Las pintas de Kiko Matamoros tras operarse la cara

El colaborador de ‘Sálvame’, Kiko Matamoros, no le teme a sus compañeros, ni a su hermano gemelo, ni a su propio hijo que le pone de vuelta y media. Kiko sólo tiene pánico a una cosa, a envejecer. Esta es su enésima operación de cirugía estética y su rostro lo dice todo.

El marido de Makoke es un hombre que, además de su intelecto, cultiva mucho su cuerpo. Son evidentes sus voluptuosos músculos y su cuerpo bien esculpido pero hay una cosa que no engaña y refleja sus 58 primaveras, su rostro.

El colaborador de ‘Sálvame’ ya se ha sometido a varias operaciones y retoques estéticos para mejorar esos defectillos que no le convencían de sí mismo. A lo largo de este último periodo hemos visto como desaparecían sus arrugas, su piel caída y sus orejas de soplillo pero, según parece, él no tiene bastante.

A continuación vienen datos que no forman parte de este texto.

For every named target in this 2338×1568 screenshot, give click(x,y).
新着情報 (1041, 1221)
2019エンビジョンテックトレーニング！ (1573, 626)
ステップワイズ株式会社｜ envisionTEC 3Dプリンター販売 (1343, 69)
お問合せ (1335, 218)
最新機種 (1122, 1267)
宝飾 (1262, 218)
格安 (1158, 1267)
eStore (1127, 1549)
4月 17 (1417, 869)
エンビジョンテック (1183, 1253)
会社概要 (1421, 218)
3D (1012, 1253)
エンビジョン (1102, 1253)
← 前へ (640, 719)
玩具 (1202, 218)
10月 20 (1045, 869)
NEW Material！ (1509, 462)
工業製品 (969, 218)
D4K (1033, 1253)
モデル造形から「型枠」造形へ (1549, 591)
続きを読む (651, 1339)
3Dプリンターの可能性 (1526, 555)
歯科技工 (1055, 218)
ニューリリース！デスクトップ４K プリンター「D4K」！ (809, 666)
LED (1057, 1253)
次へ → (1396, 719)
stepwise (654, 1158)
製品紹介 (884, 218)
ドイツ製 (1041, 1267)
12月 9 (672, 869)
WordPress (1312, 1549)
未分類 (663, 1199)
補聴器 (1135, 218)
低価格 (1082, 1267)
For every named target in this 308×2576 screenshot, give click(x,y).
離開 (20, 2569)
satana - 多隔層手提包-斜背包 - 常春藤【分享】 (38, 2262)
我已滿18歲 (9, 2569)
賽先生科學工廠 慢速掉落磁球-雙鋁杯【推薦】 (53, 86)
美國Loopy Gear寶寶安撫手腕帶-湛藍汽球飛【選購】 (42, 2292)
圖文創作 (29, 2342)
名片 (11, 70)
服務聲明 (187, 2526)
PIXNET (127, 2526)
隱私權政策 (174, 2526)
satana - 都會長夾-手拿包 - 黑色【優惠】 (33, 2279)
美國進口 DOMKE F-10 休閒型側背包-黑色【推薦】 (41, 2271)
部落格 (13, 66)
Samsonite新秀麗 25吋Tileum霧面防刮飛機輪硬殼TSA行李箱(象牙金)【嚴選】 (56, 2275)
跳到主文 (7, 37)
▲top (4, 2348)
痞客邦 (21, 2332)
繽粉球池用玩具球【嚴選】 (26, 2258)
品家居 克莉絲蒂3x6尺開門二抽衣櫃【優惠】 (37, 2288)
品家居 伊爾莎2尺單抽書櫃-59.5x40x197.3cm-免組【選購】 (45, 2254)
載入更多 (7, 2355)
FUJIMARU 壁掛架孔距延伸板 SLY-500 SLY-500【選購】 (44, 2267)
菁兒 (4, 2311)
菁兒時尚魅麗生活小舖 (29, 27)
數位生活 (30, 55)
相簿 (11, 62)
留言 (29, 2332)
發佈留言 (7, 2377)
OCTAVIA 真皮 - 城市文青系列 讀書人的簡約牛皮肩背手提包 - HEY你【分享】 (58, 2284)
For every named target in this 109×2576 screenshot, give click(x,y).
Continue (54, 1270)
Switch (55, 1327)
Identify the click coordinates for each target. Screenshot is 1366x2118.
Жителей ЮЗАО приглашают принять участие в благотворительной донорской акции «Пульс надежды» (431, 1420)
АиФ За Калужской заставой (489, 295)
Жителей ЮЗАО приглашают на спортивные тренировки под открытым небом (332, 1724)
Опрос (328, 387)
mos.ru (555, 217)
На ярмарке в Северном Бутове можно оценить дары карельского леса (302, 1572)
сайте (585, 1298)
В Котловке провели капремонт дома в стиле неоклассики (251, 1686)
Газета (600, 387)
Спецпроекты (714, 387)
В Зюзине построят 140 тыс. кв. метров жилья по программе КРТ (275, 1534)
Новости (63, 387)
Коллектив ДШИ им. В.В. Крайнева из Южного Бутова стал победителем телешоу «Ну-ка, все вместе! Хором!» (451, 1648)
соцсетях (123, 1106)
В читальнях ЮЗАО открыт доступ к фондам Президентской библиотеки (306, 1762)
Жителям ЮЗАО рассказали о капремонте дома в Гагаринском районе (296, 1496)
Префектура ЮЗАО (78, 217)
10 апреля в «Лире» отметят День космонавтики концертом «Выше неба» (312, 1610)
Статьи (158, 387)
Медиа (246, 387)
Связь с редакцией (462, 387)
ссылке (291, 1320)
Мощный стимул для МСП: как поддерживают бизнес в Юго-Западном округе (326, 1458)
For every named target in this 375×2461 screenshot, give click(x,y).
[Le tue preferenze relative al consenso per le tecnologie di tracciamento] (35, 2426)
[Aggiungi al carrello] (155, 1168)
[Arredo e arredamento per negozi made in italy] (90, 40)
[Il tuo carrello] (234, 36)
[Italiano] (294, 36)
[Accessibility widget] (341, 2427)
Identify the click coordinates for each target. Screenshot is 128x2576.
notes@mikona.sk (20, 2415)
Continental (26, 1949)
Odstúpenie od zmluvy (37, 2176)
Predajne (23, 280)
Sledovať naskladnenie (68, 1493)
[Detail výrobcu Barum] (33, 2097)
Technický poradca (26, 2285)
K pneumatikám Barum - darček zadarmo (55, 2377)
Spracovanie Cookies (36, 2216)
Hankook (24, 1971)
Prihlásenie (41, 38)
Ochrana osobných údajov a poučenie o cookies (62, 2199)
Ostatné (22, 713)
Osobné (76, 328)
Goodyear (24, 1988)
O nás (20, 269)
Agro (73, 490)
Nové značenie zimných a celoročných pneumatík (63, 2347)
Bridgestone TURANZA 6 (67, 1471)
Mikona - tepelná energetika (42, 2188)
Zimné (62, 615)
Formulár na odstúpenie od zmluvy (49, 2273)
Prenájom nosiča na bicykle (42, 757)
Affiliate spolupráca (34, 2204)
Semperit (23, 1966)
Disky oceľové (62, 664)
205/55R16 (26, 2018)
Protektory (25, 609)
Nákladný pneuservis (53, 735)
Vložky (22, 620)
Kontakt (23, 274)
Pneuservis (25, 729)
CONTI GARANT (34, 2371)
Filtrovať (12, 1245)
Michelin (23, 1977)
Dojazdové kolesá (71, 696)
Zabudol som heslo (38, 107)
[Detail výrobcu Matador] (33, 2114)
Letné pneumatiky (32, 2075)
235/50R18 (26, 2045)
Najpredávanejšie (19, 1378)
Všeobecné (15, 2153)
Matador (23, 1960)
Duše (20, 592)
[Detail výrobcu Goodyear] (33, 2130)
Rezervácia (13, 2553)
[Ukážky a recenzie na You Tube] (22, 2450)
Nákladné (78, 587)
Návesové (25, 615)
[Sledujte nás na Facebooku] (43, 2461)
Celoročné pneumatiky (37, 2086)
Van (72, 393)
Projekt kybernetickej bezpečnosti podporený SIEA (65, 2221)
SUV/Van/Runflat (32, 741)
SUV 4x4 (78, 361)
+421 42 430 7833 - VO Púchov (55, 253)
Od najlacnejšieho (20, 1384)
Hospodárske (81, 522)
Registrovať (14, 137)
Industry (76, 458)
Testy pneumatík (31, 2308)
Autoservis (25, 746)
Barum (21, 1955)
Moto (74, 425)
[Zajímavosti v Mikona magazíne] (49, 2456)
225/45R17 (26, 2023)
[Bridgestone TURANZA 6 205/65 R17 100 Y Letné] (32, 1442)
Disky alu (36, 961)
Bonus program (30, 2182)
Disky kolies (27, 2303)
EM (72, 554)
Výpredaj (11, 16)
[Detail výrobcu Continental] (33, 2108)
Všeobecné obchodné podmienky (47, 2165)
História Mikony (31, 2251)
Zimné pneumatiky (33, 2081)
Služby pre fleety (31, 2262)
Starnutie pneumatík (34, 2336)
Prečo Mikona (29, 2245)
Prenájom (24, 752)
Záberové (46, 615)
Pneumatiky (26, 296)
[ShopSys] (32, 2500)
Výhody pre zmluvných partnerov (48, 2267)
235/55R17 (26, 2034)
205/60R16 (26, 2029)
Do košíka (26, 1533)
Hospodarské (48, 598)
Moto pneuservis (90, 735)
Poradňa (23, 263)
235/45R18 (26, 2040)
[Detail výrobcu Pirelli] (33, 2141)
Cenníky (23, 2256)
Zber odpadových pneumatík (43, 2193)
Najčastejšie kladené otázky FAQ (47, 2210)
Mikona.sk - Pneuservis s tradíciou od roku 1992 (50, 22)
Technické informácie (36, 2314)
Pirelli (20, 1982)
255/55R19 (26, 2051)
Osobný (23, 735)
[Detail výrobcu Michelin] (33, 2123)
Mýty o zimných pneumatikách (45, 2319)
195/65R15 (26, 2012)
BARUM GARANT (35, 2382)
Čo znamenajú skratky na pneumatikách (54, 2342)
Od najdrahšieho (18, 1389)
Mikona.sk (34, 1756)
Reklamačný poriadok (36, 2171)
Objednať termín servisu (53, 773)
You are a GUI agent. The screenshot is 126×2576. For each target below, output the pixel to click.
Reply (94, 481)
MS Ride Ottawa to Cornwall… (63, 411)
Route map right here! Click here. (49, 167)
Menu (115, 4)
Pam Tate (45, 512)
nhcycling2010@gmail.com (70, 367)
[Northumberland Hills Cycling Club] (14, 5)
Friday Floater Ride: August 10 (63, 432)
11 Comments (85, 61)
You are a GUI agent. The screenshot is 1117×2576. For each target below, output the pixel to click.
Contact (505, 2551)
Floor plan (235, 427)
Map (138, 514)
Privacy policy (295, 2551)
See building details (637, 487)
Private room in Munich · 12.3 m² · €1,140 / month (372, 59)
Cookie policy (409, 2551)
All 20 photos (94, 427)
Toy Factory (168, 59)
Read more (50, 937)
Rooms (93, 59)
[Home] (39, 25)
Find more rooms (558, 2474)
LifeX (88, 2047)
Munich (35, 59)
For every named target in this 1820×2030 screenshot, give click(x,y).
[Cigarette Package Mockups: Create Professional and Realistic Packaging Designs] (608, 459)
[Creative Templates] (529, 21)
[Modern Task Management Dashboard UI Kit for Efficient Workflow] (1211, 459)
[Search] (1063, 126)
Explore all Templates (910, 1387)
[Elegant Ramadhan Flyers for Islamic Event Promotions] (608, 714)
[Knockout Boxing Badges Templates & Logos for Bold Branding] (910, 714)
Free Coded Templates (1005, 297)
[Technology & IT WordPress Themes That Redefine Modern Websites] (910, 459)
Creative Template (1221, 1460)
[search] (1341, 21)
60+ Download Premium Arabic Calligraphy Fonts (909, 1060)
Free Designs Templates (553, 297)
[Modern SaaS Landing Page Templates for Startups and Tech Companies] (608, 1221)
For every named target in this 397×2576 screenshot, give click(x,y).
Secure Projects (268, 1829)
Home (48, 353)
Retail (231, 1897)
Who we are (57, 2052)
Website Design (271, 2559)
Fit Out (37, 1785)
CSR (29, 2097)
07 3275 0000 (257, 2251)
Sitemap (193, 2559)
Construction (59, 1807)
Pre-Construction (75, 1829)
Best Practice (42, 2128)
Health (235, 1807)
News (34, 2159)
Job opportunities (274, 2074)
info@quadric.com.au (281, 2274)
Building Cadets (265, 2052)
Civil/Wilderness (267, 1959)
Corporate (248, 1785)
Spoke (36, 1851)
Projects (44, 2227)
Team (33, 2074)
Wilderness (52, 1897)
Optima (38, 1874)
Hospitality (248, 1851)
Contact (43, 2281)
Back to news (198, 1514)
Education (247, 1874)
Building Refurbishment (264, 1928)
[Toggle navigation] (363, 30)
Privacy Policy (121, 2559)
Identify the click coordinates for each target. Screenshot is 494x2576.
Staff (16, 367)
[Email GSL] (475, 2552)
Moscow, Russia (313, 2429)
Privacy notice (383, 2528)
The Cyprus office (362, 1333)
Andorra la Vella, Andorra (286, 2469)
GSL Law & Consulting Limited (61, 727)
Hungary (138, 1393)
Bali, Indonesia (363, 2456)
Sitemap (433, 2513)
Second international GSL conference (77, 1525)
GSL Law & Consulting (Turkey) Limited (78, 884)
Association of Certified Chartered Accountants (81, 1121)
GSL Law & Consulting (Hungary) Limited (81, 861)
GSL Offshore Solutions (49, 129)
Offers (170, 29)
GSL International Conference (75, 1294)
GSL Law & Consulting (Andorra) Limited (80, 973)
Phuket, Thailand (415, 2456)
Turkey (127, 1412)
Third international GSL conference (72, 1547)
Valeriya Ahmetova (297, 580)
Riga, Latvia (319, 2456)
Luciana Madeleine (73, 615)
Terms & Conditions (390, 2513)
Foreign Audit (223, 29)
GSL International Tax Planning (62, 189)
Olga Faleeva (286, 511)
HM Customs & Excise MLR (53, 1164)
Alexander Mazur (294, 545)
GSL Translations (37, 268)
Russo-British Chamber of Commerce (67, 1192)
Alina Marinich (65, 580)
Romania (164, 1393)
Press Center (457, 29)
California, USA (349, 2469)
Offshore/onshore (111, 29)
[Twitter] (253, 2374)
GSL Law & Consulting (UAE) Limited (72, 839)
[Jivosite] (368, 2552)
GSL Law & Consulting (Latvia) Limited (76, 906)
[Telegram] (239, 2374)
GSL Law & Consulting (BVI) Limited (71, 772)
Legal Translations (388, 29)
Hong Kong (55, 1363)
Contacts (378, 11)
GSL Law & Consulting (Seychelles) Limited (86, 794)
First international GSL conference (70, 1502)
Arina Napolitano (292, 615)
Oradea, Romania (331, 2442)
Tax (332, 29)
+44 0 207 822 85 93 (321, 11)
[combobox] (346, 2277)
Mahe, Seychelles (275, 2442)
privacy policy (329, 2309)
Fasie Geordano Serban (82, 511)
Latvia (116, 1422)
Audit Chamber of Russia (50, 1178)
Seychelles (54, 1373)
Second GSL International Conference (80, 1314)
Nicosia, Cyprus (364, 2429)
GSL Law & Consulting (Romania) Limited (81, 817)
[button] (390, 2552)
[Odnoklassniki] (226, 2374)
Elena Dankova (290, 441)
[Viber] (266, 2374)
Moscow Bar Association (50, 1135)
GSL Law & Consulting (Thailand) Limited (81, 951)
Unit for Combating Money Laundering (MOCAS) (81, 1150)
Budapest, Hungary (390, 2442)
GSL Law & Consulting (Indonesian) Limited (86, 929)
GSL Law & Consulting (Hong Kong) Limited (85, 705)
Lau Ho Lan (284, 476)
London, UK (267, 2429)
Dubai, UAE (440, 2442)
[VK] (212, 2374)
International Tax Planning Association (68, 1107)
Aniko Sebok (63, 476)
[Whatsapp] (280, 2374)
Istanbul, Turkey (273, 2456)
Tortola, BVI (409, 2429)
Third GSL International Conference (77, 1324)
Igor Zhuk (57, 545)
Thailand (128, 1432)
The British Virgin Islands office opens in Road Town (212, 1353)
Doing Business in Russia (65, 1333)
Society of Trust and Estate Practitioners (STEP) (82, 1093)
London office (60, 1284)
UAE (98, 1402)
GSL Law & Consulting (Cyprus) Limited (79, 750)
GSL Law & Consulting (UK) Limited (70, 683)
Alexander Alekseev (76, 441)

Esta es la foto que ha colgado Kiko en su cuenta de Facebook, en la imagen le vemos con la cara muy hinchada y parcialmente vendada, supongo, todavía en la cama del hospital. Matamoros no tiene nada que esconder y ha decidido compartir con sus seguidores esta dura parte del proceso cuando el dolor se despierta y pasas lo peor para luego verte como te gusta.

Mientas que él se recupera, Makoke está en ‘Sálvame’ sustituyéndole y ella misma ha admitido que estaba en contra de que su marido se volviera a operar. La verdad es que la línea entre retocarte algo y volverte dependiente de la cirugía es, en ocasiones, muy delgada y espero que este último no sea el caso de Kiko.

Debo admitir que el colaborador televisivo está mucho más guapo tras sus retoques y que ha ganado sex appeal quitándose años de encima. El tema de las orejas también le ha favorecido pero, ¿qué se ha hecho esta vez? ¿qué no le gustaba de sí mismo? Sólo espero que cuando se quite el vendaje esos pómulos subidos y esa piel a lo Nicole Kidman vuelvan a su sitio porque si se queda así de inexpresivo, ¡ya no le hace falta disfraz de Halloween para dar miedo!